Of course it was difficult to choose which to review, but it was actually the through of how a picture of some gooey cherry liqueur would look that made me choose that one first. It was a certainty that I’d compare them to Mon Chéri, and despite my long-running childhood love for the Mon Chéri, I did very much like the subtler flavour with the Thornton’s version. What’s more there was a fantastic, and very much surprising, “bite” to the texture. It’s if you’re biting into a real cherry (it’s gone now so I can’t check). What’s more, it lasted an age and is far from removed from what I actually thought it’d be like.
The Pana Cotta was more sweet than the previous and I felt that it drew too much attention from the creamy centre which I’m sure had some subtle flavours in there – it’s just they were less evident. Again it lasted a good while and didn’t just evaporate in the mouth. The strange thing is that I am very much craving a bowl of real pana cotta now!
Thirdly I tried the Valencia, which also had a fantastic texture. There was crunch, smoothness and a gooey orange comfiture-style thread running through the middle. Chocolates at this price shouldn’t be this complicated and, even though I’ve been to their factory a couple of times, I still can’t work out how they could make these en masse. It may have been a touch too sweet for my more sanguine palette, but I’d still appreciate it, I’d just have to learn a little restraint.
The Sicilian Lemon Mousse was a strange affair. The first liaison left me believing it was had an authentically rustic Italian lemon syllabub which I had when I toured Europe as a youth. But on the second encounter, I again, found it a touch too sweet.
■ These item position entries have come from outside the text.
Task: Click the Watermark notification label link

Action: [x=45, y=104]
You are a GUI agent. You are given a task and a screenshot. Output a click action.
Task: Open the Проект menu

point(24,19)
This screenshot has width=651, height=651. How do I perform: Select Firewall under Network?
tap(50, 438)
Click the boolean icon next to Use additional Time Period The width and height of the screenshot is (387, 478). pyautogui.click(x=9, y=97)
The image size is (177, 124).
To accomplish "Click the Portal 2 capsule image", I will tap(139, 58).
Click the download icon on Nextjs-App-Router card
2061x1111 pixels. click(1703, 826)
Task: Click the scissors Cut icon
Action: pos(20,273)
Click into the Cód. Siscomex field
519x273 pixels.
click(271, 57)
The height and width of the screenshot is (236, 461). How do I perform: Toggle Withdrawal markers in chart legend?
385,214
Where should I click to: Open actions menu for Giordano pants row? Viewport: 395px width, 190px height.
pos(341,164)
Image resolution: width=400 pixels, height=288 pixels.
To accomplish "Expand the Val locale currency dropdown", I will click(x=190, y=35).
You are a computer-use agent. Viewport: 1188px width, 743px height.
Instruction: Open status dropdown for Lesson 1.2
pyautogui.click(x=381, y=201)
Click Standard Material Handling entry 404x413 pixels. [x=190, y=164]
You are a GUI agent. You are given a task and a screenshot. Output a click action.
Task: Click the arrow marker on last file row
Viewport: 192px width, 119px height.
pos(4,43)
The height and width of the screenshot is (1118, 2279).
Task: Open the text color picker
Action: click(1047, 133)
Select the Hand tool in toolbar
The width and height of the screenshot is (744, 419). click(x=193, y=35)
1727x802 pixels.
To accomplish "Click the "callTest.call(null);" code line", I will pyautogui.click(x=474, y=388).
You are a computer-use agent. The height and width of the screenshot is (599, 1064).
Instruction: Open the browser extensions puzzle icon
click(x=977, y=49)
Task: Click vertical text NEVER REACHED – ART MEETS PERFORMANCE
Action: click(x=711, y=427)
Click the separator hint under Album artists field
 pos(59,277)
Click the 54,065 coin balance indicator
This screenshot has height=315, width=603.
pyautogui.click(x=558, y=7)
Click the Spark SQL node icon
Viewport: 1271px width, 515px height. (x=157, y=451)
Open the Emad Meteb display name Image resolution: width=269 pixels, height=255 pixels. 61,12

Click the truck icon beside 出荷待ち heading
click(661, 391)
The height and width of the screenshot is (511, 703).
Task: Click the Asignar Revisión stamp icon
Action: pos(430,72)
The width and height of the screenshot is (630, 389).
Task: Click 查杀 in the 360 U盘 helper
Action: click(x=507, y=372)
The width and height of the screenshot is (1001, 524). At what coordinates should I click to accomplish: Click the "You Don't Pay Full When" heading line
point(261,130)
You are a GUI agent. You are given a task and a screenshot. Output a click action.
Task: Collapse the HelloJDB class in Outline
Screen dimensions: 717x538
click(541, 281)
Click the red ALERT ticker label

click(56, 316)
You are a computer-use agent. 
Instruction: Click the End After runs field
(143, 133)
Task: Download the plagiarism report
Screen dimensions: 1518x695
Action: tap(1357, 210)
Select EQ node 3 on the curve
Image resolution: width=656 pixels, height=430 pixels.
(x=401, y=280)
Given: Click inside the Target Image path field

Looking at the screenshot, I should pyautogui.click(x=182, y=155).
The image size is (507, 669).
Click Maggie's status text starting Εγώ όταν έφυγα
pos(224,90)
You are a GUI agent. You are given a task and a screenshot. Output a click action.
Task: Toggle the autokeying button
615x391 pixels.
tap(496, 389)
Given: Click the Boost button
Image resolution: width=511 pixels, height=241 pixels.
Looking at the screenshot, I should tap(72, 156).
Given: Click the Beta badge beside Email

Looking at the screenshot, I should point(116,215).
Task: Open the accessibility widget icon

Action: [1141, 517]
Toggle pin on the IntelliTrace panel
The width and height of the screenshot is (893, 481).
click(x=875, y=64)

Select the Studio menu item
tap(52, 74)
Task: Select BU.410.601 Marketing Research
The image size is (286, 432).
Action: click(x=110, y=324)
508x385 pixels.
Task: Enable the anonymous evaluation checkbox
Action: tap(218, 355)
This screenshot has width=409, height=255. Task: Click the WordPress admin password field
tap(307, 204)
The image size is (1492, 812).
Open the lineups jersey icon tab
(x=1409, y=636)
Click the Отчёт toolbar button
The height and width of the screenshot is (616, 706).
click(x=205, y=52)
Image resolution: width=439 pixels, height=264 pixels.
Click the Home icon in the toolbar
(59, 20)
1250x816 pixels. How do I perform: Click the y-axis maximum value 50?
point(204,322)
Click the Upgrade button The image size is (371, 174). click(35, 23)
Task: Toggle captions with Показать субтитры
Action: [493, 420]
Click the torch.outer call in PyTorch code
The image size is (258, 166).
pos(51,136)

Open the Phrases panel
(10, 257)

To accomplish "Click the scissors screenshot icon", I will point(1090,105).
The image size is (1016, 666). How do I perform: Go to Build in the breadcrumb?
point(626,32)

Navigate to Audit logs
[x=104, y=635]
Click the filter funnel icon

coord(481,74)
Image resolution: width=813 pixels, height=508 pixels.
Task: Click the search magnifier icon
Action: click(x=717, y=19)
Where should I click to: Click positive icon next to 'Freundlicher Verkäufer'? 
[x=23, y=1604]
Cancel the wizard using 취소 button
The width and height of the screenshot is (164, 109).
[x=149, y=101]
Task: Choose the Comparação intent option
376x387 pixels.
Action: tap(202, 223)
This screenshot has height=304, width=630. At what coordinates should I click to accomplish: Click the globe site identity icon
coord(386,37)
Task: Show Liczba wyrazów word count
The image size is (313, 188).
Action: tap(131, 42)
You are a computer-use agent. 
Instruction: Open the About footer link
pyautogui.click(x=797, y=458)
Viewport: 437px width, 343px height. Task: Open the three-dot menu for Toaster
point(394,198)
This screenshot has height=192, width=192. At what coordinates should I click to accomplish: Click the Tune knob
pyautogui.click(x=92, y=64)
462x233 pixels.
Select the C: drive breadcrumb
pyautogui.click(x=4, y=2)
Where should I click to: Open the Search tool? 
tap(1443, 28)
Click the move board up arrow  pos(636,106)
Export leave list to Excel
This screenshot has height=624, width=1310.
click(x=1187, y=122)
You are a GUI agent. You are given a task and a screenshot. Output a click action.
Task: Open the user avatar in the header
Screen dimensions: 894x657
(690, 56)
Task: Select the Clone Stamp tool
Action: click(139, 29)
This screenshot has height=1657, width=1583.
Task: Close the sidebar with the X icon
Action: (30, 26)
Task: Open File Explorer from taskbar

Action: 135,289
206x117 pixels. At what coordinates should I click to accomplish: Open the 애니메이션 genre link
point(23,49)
I’m naturally a lover of less sweet chocolate but I’m probably one of the 1% of the population when it comes the sweetness of chocolate. Many, like my wife’s family will thoroughly enjoy these and I know even a box of fifty wouldn’t last too long. For me I could only have one or two an evening – perhaps that’s the right way to enjoy them? Some people mistakenly doubt the skill of the Thornton’s chocolatiers as they mistake the company’s need to scale chocolate, I contend that if your loved-one does like a lot of sweet chocolate then you’re not going to go wrong buying these.